--- BEGIN Excerpt provided ---

IRB – Immigration and Refugee Board of Canada (Autor)
UNHCR has an office in Cairo, in the residential quarter of Mohandiseen (St. Petersburg Times 22 Oct. 1998; Cairo Times 6 Mar. 1997). Although Egypt is a signatory to the UN Refugee Convention, "it has not granted official recognition to refugees within its territory" (USCR 1997, 68; DPA 14 Aug. 1998).
Please consult the World Refugee Survey from 1994-1999, published by the U.S. Committee for Refugees (USCR) and available at all Regional Documentation Centres, for a detailed chronological look at the situation of Sudanese, refugees and non-refugees, in Egypt.
Based on the bilateral 1978 Integration Agreement with Sudan, Egypt automatically granted Sudanese permanent residency, allowed them to own land (USCR 1995, 55), and gave them liberal entry rights (ibid. 1996, 47). According to this Nile Valley Convention, Egypt and Sudan are one country, and therefore the foreign ministry cannot recognize the Sudanese as refugees as they have not crossed an international border (Cairo Times 6 Mar. 1997). Because of the rights extended to the Sudanese under this agreement, UNHCR reportedly believed they were "essentially integrated and not in need of special assistance or international protection" (USCR 1996, 47). Following a 1978 coup d'état in Sudan, however, relations deteriorated between Khartoum and Cairo, making it increasingly difficult for the Sudanese in Egypt to exercise their legal rights under the 1978 agreement (ibid.).

--- END Excerpt provided ---
--- BEGIN Material provided ---

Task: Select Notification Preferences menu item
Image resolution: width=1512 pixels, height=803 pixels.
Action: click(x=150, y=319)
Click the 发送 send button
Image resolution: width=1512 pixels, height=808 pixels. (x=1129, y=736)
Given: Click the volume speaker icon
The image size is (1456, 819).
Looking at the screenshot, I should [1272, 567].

--- END Material provided ---
--- BEGIN Material provided ---

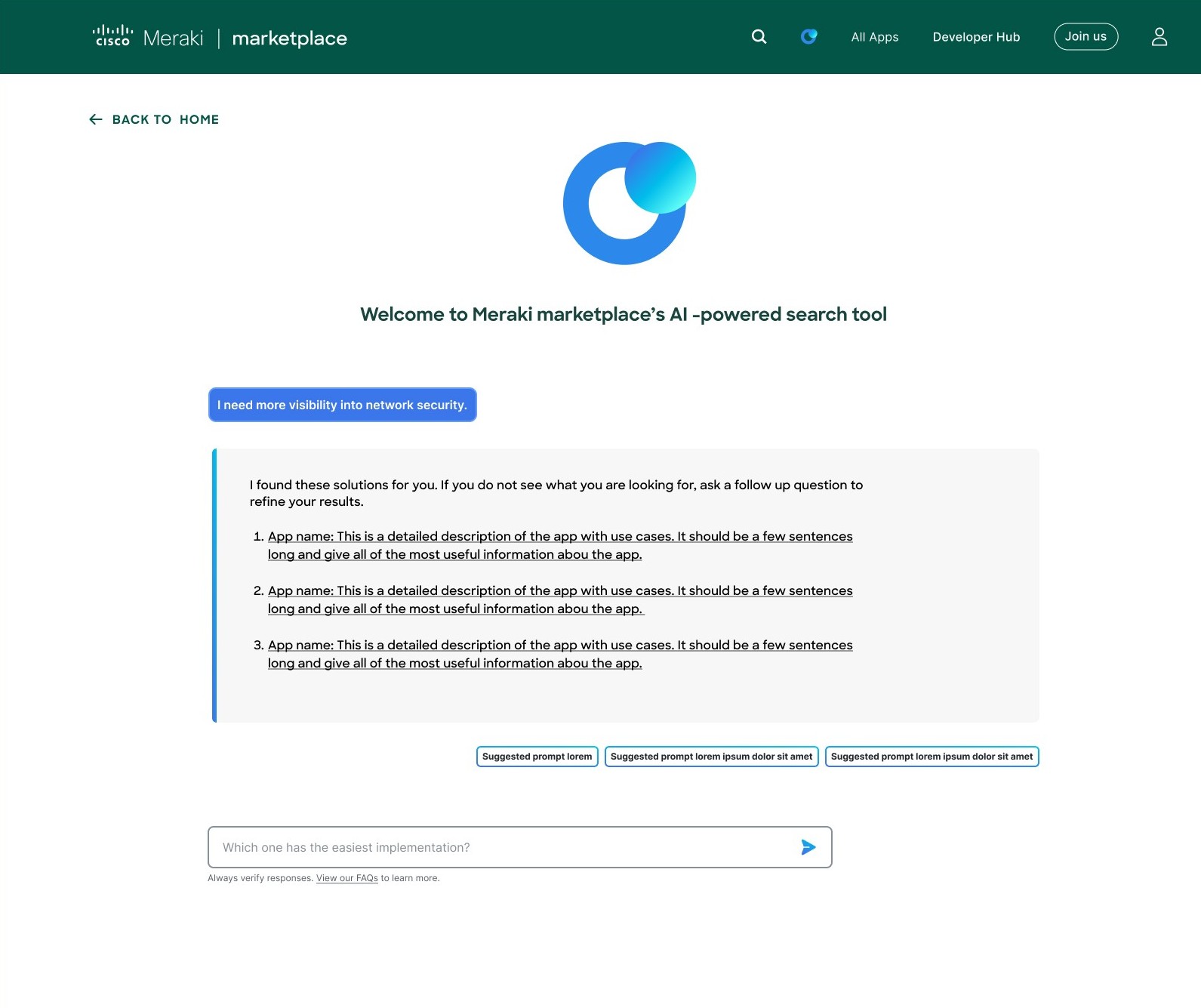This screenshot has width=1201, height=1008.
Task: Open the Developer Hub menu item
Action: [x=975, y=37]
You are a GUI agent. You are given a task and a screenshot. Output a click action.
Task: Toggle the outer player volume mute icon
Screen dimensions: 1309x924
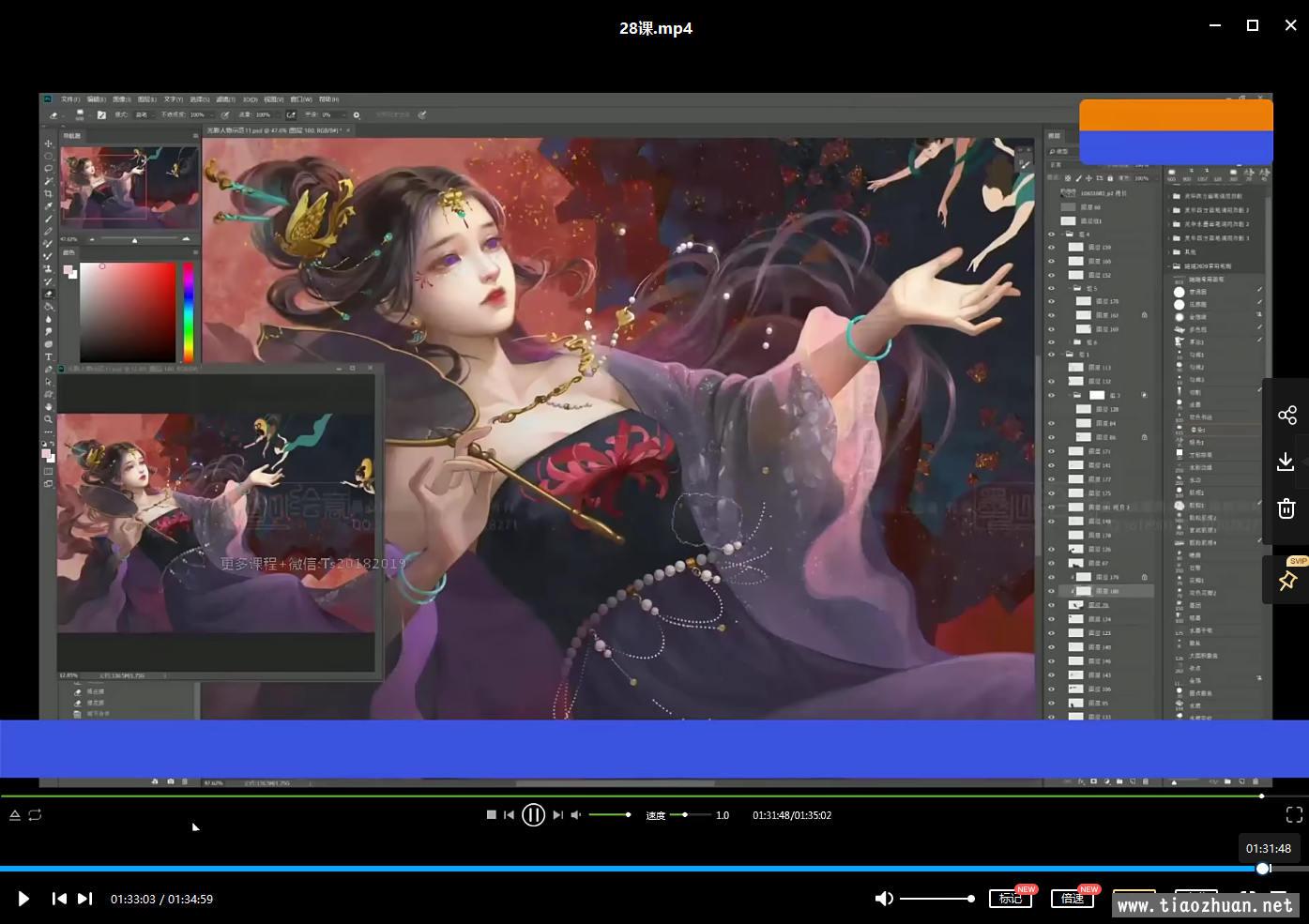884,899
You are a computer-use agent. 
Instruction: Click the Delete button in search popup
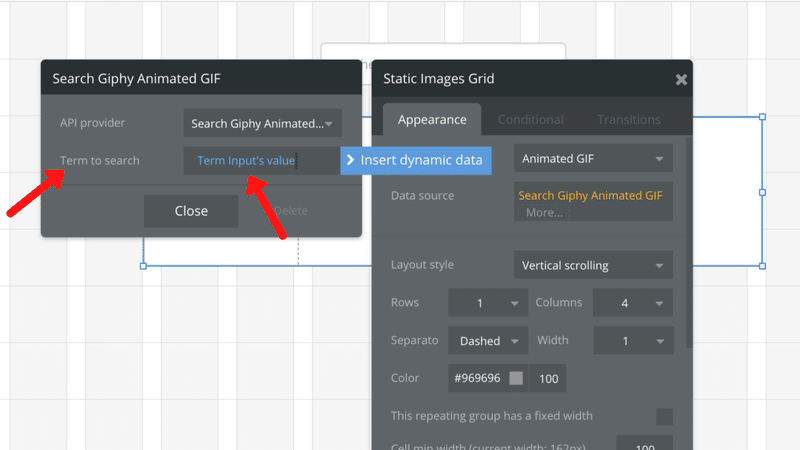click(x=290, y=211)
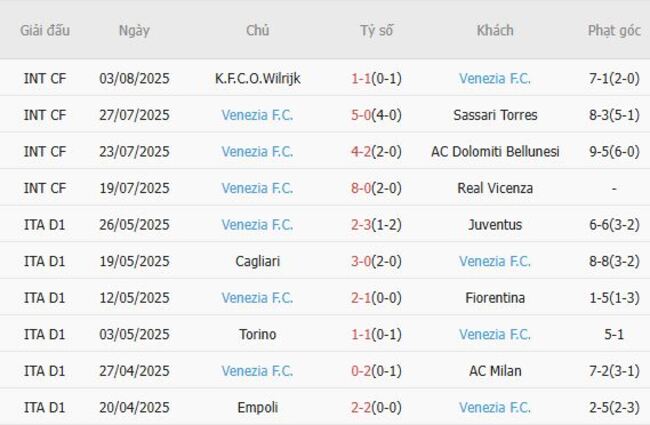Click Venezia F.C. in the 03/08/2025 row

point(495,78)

--- END Material provided ---
--- BEGIN Material provided ---

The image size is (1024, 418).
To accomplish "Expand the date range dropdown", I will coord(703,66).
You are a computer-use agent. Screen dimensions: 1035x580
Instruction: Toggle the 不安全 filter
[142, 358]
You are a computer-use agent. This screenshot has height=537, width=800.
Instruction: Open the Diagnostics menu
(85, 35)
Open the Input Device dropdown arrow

--- END Material provided ---

» **Jobs**:
1 – In the passage on Sudanese in Egypt, why can't the Egyptian foreign ministry recognize Sudanese in Egypt as refugees? Answer in one to three sentences.
2 – Answer these questions using the passage on Sudanese in Egypt:
(a) In which residential quarter of Cairo does UNHCR have its office?
(b) What agreement with Sudan led Egypt to grant Sudanese permanent residency automatically?
(c) Which organization publishes the World Refugee Survey?
3 – Extend the passage on Sudanese in Egypt by writing what comes next after its last sentence.

» **Answers to the tasks**:
1 – Under the Nile Valley Convention, Egypt and Sudan count as one country. Sudanese in Egypt are therefore considered not to have crossed an international border, so the foreign ministry cannot recognize them as refugees.

2 –
(a) Mohandiseen
(b) The bilateral 1978 Integration Agreement
(c) The U.S. Committee for Refugees (USCR)

3 –
In the early 1990s, UNHCR in Egypt began receiving more and more asylum requests from Sudanese, and although it did not carry out status determination at first, in 1994 it was forced to begin evaluating some of the asylum requests (USCR 1996, 47). Once a Sudanese was identified as a refugee according to the Geneva Convention on Refugees, UNHCR notified the Egyptian authorities; the authorities, however, did not recognize their refugee status (ibid., 48).
In the last few years, it has been estimated that between 2.5-5 million Sudanese live in Egypt, approximately 20,000 of them from Southern Sudan (USCR 1997, 68; DPA 14 Aug. 1998). Of these, USCR stated that perhaps 3,000 could be considered to be living in "refugee-like circumstances" due to the on-going war and "persecution" in Sudan (1995, 55). Egypt, however, does not consider them to be refugees because of the rights extended to them under the 1978 bi-laterial agreement (ibid.; Anglican Journal Mar. 1998), and because to do so would "implicitly acknowledge that an Arab 'brother' is mistreating its citizens" (St. Petersburg Times 22 Oct. 1998). There are, therefore, no camps to house the Sudanese (Anglican Journal Mar. 1998). In late 1998, the Director of Refugee Affairs for the Egyptian Government claimed that the Sudanese were economic migrants, seeking jobs, a monthly UN allowance, and resettlement abroad (St. Petersburg Times 22 Oct. 1998).).
In 1994 UNHCR extended a material aid program for up to 2,000 of the most needy Sudanese, on a case-by-case basis, but refused to provide them with written documentation of their refugee status, despite an October three-day occupation of the UNHCR offices in Cairo (USCR 1995, 55).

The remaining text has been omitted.